TASK BRIEF
Repeat exactly, and only, the lines of the entries below from the one with "Choose 固定到任务栏 in" through the one with "Open Kv's profile", both ends included.

- - -

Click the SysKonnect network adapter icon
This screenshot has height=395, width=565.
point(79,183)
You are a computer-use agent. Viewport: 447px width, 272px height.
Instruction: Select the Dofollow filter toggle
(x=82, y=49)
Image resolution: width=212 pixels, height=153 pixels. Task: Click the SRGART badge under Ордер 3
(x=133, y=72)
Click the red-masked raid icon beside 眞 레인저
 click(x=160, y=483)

- - -

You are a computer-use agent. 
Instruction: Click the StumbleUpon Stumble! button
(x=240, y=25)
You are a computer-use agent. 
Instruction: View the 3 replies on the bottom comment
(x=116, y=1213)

- - -

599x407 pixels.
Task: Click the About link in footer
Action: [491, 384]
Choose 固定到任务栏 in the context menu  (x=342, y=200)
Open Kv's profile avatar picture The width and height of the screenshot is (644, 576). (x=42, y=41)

- - -

RESPONSE BELOW
Choose 固定到任务栏 in the context menu  (x=342, y=200)
Open Kv's profile avatar picture The width and height of the screenshot is (644, 576). (x=42, y=41)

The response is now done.